— Exercise set —
(a) In the text on hybrid propulsion, rewrite the paragraph that begins "Historically, a primary drawback" as a short bulleted list that keeps its main facts.
(b) Duplicate the passage of the text on hybrid propulsion starting at "Cold-Infusion of Catalytic" and ending at "for SmallSat propulsion.".

[Opening Excerpted text section]

Cold-Infusion of Catalytic Materials Into 3-D Printed Fuels for In-Space Hybrid Propulsion Performance Enhancement

Utah State University, Logan, UT

A recent study by the ESA Space Research and Technology Center has identified that "reducing toxicity of propellants" offers the highest potential for reducing commercial space operating costs. Developing a "green" alternative for hydrazine, the most commonly used space propellant, was highly recommended. Hybrid propulsion offers an emerging, low-cost solution, especially for SmallSat propulsion.

Historically, a primary drawback of hybrid systems was a lack of reliable multiple-use ignition methods. Recently, restartability issues were overcome by leveraging unique dielectric breakdown properties of 3-D printed acrylonitrile butadiene styrene (ABS). Additive printing significantly changes thermoelectric properties, and when ABS is subjected to an electrostatic potential, the layered structure allows "arc-tracks" to be carved between the electrodes. Associated Joule-heating pyrolyzes fuel, allowing ignition to spontaneously occur when oxidizer flows.

[Closing Excerpted text section]
[Opening Supplied records section]

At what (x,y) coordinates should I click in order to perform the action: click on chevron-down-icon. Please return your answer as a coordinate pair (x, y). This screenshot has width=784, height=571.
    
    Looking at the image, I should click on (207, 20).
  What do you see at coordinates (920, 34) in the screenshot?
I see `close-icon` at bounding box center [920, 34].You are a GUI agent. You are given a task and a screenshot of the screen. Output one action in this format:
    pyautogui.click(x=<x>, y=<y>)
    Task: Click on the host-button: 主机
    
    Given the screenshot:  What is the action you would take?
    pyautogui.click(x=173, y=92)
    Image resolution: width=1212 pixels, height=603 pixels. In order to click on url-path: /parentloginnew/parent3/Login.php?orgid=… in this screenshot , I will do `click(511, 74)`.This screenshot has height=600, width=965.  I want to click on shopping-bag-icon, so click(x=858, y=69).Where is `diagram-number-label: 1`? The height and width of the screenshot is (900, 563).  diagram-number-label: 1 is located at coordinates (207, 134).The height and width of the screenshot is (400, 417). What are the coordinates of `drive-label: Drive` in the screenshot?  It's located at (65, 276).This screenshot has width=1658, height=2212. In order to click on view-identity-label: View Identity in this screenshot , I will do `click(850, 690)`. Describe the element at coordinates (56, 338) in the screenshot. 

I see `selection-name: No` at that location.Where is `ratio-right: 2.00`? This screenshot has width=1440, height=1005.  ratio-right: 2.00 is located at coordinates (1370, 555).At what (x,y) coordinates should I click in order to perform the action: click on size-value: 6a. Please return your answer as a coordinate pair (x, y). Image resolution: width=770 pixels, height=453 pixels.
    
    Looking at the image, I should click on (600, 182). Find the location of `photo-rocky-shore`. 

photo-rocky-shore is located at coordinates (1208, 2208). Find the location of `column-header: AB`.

[Closing Supplied records section]

— Outputs in order —
(a)
- Hybrid systems once lacked reliable methods for igniting more than once.
- The dielectric breakdown properties of 3-D printed ABS have recently solved this restart problem.
- Additive printing greatly alters ABS's thermoelectric properties.
- Under an electrostatic potential, the layered structure lets arc-tracks form between the electrodes.
- The resulting Joule heating pyrolyzes the fuel, so ignition happens on its own once oxidizer flows.

(b)
Cold-Infusion of Catalytic Materials Into 3-D Printed Fuels for In-Space Hybrid Propulsion Performance Enhancement

Utah State University, Logan, UT

A recent study by the ESA Space Research and Technology Center has identified that "reducing toxicity of propellants" offers the highest potential for reducing commercial space operating costs. Developing a "green" alternative for hydrazine, the most commonly used space propellant, was highly recommended. Hybrid propulsion offers an emerging, low-cost solution, especially for SmallSat propulsion.